[sc34wg3] New TMCL slides: pinging LMG's intuition about role-type subjects

Steve Newcomb srn at coolheads.com
Tue Nov 24 15:58:33 EST 2009


Lars Marius Garshol wrote:
> * Steve Newcomb
>   
>> So, if the role "buyer" (as reified by a topic we'll call "buyer") appears in another *kind* (type) of relationship -- i.e., one that is characterizable as a different set of role types -- then that topic must have two different subjects. And that's forbidden in topic maps. If we start to wink at topics that have more than one subject, all is lost, it seems to me.
>>     
>
> You can certainly make this argument, although personally I'm not sure I'm convinced. Can't there be more than one kind of "buyer", all collectively represented by one topic? If we allow subtyping of association types and role types, then there's bound to be role types which can appear in different relationships, at least via their subtypes.
>   
Subtyping is good. Two different subtypes of a single type can be 
represented by two different topics. There's no problem if we're talking 
about different topics in each different-set-of-roles context. There's a 
problem only if we're using the *same* topic to represent *different* 
role-types.

Maybe I'm just missing the boat, here. (It wouldn't be the first time!) 
If so, I need your help, because you're a key player in moving the TMDM 
ball toward the goalposts. Think of me as a cheerleader working for your 
team. I'm wondering what the cheer is supposed to be.

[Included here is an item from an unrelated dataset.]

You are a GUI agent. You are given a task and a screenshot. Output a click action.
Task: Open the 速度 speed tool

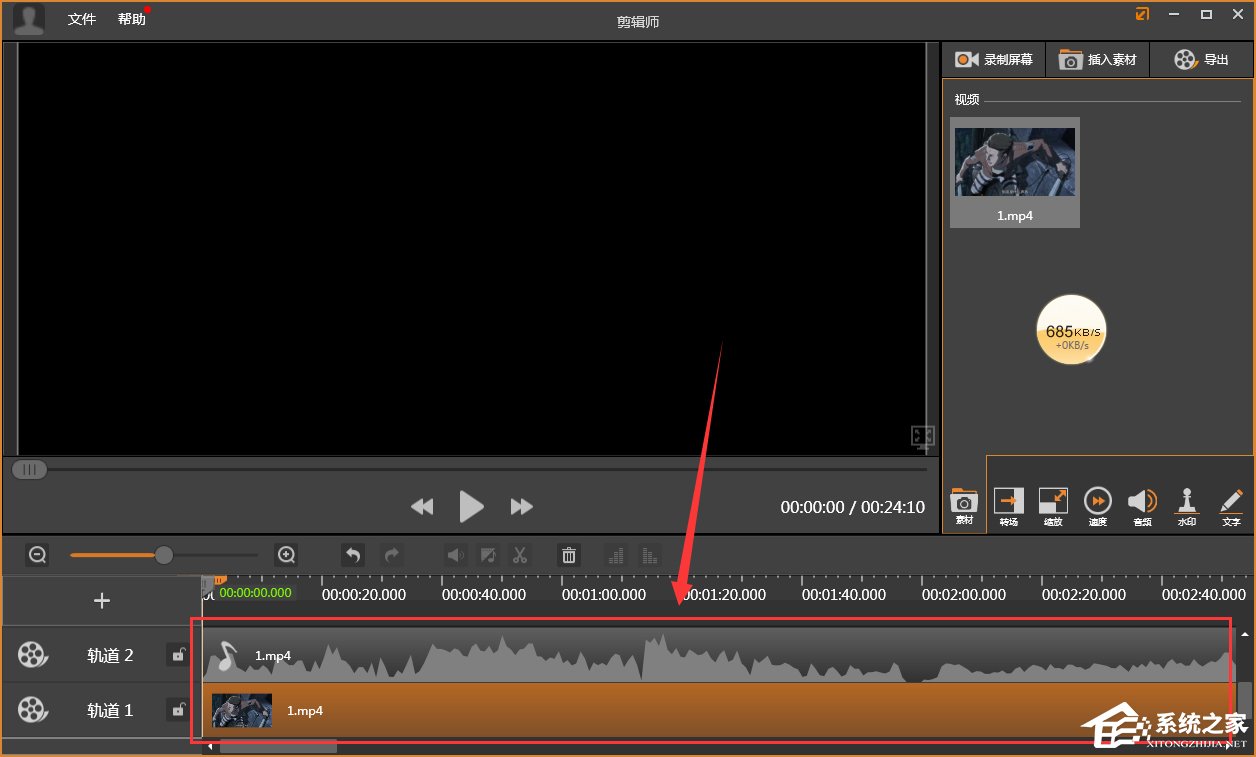(1097, 505)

Can you suggest a 
way to explain the semantics of TMDM associations that:

(a) allows role-type topics to have different subjects depending on 
which references to them we happen to be looking at, and which 
references we're happening to ignore, when we need to understand whether 
its subject is the same as, or different from, the subject of some other 
topic, OR

(b) disclaims the "roles-in-a-drama" metaphor as a way of explaining 
what associations are, or maybe that somehow makes reasonable a claim 
that the same role can appear in different dramas, OR

(c) prevents customers from someday regretting having chosen TMDM for 
applications that really require role-type topics to have exactly one 
subject, and role-types to be analogous to roles-in-a-drama?